The facts
In Bellman v Northampton Recruitment Limited, M was the managing director of Northampton Recruitment (NR). In 2011, following NR’s Christmas party, M and another employee, B, went to a hotel where some of the staff were staying. The group’s conversation turned to work matters, during which M lost his temper. He lectured the employees present on how he owned the company and made all the decisions relating to it. B and M argued, and M punched B twice. The second punch knocked B to the floor, fracturing his skull and rendering him unconscious. B suffered severe brain damage and is unlikely to work again. He brought a claim for more than £1 million worth of damages against NR, on the basis that it was vicariously liable for M’s conduct.

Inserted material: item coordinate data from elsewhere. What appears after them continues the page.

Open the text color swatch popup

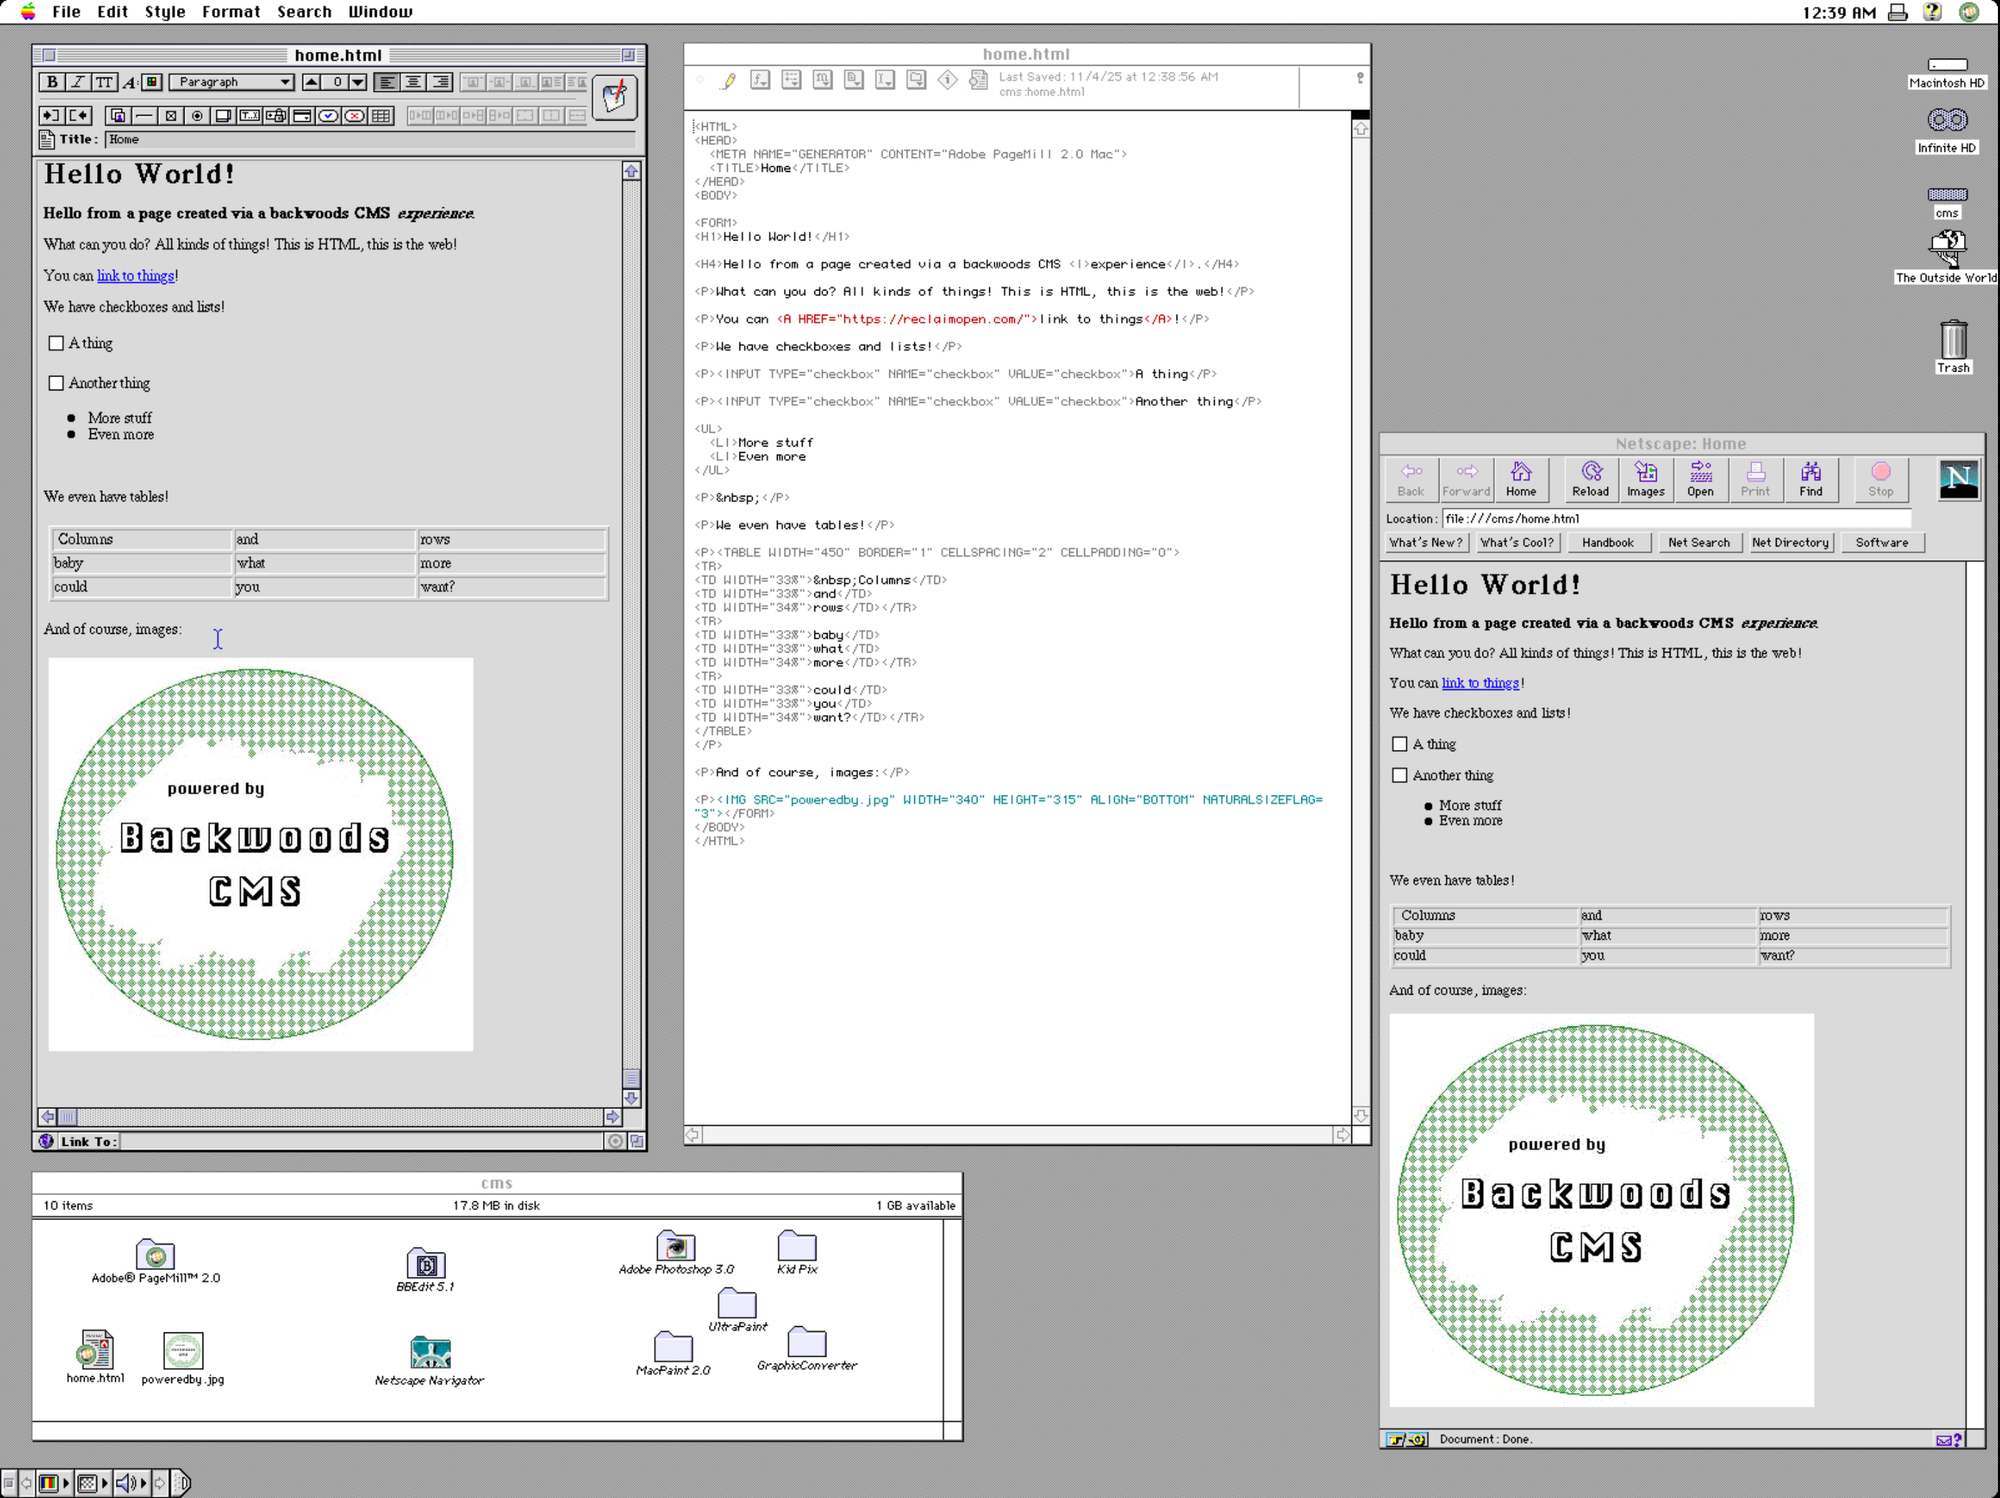point(152,82)
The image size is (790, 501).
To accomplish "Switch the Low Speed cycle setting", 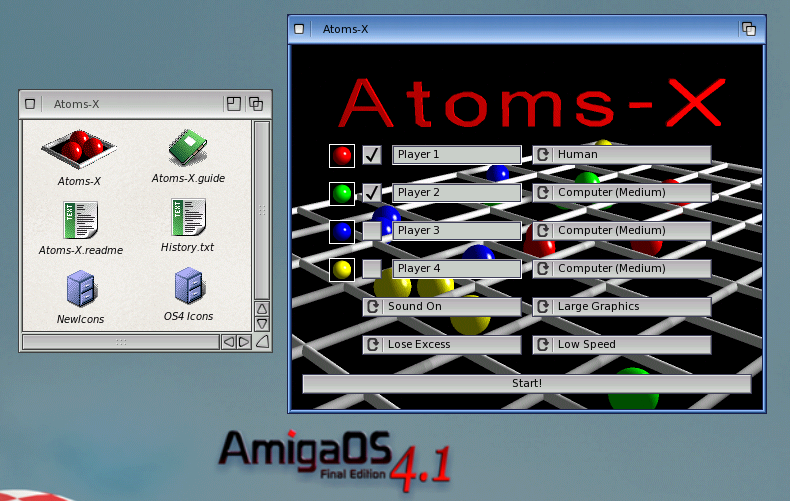I will 621,345.
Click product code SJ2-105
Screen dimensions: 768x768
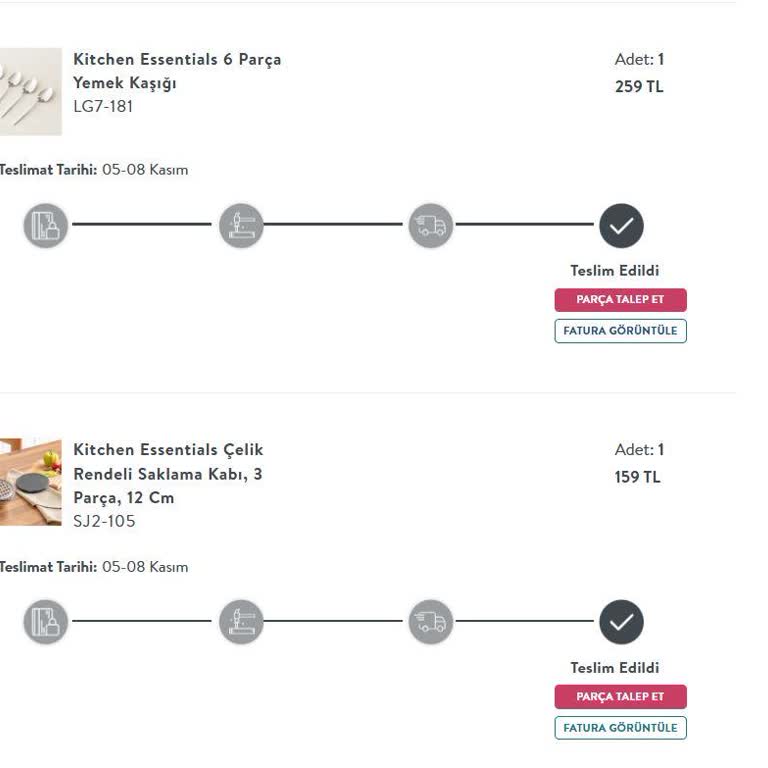104,521
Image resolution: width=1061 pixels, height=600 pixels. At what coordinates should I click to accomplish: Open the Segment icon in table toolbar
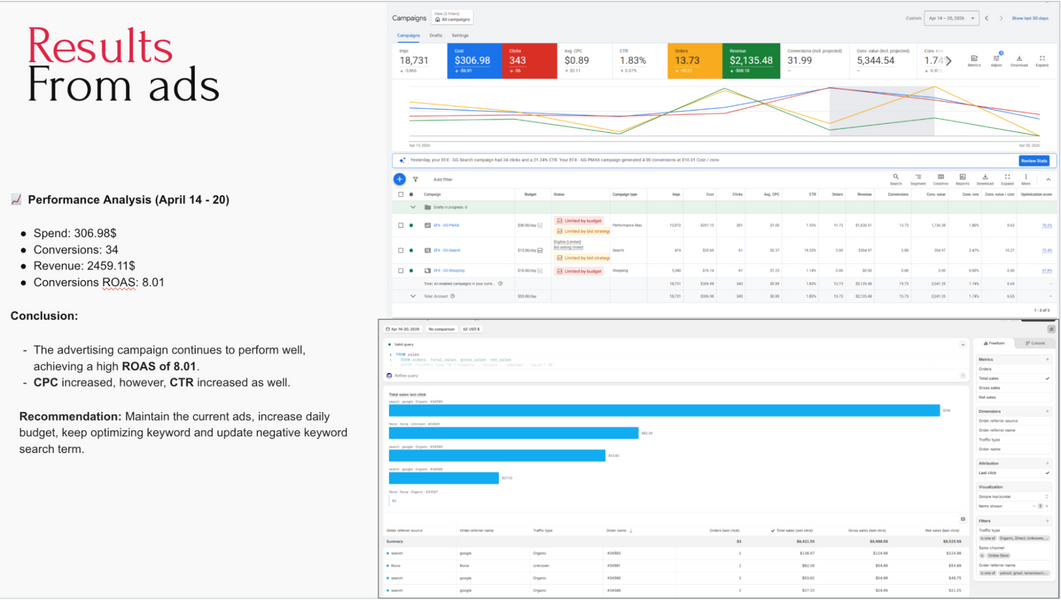pyautogui.click(x=918, y=179)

In Various v Wm Morrisons Supermarket PLC, S was employed by Morrisons, the supermarket chain, as a senior IT internal auditor. He had access to sensitive and confidential employee data. In July 2013, S faced disciplinary action from Morrisons and, in an act of malicious revenge, he posted the personal details of almost 100,000 Morrisons employees on a file-sharing website. These actions led to S being arrested and charged with fraud, and other offences. In July 2015, he was convicted and sentenced to eight years in prison. The co-workers whose data had been disclosed made a group civil claim against Morrisons for compensation arguing that Morrisons was vicariously liable for S’s actions.
The law
Vicarious liability is a common law principle of strict liability for wrongs committed by another person. In employment cases, the rationale for the imposition of vicarious liability is that an employer is more likely to have the means to compensate the victim than the employee. In addition, the employer, by employing the employee to carry on the activity, will have created the risk of the tort committed by the employee.
The employment relationship can give rise to vicarious liability and in these cases, the focus is on whether there is a ‘sufficiently close connection’ between the employee’s role and wrongdoing, such that it can be regarded as ‘in the course of employment’, and thus it is fair to hold the employer vicariously liable.
In Bellman, the Court of Appeal held that M was the directing mind and will of a small company, whose authority, remit and ‘field of activities’ were wide. M was wearing his ‘metaphorical managing director’s hat’ when lecturing his subordinates after the Christmas party. In the court’s view, the attack arose out of a misuse of the position entrusted to M as managing director. Accordingly, the court held that there was sufficient connection between M’s job and the assault for his actions to be considered as ‘in the course of employment’, and thus to render NR vicariously liable for those actions.
Likewise, in Morrisons, the Court of Appeal ruled that when S received the staff data, he was acting as an employee and the fact he chose to disclose the data in an unauthorised way was still closely related to what he had been tasked to do – and, again, ‘in the course of employment’.
Conclusion
While decisions in vicarious liability cases tend to be fact-sensitive, Bellman and Morrisons continue the recent trend of cases where employers have been found to be vicariously liable for what may seem like the outrageous actions of employees.
Consistent judicial rulings that an employee’s ‘field of activities’ is to be considered widely have brought many acts and/or omissions within ‘the course of employment’. Cases in which the necessary ‘close connection’ has been found all involved the employee having used or misused the position entrusted to him in a way which injured the claimant.
What should concern employers is that the ‘no fault’ nature of the vicarious liability doctrine makes it difficult for them to proactively limit their potential liability for the actions of their employees. For example, it is doubtful whether an express instruction by an employer to its staff to behave appropriately at the staff Christmas party will help protect that employer from being liable for any misbehaviour that does occur.
Employers will also be alarmed that the Court of Appeal in the Morrisons case was unmoved by the fact that a finding of vicarious liability, in a case where there were 100,000 potential claimants, could place an enormous financial burden on the supermarket (and other employers in future cases). The court said the solution was for employers to insure against data breaches caused by system failures and/or against losses caused by dishonest, negligent and malicious employees. Of course, the cost of such insurance could be considerable, and there is every chance that insurers may introduce policy limits given the increased exposure resulting from cases such as these.